▶ _WORK INSTRUCTIONS_
Please copy everything below from the line containing "I will coord(295,63)." down to the end of the records, requests included, and offset every coordinate in the answers by -61.

## begin DATA ROWS

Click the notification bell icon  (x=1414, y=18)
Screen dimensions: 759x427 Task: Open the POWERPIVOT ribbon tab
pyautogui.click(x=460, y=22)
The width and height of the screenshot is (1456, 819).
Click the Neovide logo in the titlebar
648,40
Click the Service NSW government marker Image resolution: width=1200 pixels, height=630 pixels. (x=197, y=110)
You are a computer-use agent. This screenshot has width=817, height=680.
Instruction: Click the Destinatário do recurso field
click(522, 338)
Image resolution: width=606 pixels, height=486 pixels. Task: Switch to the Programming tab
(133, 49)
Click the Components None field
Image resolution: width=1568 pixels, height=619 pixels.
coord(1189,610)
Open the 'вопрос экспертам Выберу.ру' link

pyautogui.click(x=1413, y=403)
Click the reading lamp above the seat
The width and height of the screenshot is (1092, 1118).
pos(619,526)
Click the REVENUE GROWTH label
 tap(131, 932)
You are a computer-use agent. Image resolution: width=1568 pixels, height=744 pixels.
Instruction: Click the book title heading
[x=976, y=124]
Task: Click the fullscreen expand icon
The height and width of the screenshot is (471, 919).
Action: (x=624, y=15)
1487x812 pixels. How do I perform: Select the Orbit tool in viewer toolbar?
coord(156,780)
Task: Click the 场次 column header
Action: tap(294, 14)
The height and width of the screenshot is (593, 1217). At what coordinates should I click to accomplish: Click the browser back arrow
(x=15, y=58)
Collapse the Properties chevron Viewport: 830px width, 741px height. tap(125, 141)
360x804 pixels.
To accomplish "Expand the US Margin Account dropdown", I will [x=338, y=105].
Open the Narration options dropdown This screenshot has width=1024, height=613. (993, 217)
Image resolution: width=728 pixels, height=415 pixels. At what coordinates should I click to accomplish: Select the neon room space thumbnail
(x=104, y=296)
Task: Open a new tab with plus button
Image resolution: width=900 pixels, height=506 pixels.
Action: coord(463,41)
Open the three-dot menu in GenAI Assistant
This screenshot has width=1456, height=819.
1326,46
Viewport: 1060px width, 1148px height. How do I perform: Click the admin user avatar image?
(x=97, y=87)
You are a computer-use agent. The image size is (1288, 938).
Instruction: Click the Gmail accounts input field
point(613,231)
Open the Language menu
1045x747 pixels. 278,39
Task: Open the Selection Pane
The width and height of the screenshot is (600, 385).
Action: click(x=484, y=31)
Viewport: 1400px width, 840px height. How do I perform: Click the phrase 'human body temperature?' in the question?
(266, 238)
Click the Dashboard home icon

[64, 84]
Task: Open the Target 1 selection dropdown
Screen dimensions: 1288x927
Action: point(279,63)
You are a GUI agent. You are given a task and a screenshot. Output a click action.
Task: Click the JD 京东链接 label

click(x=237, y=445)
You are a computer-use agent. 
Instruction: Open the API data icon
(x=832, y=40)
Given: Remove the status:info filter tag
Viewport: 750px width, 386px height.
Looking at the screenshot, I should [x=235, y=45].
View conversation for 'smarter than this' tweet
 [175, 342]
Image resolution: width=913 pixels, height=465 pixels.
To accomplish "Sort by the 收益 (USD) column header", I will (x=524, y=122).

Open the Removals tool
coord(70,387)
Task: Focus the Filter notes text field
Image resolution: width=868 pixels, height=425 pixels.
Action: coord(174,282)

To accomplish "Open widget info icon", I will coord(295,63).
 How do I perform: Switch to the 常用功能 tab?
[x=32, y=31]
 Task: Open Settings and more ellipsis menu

## end DATA ROWS

▶ _SOLUTION TO THIS TASK_
To accomplish "Open widget info icon", I will coord(234,2).
 How do I perform: Switch to the 常用功能 tab?
[x=-29, y=-30]
 Task: Open Settings and more ellipsis menu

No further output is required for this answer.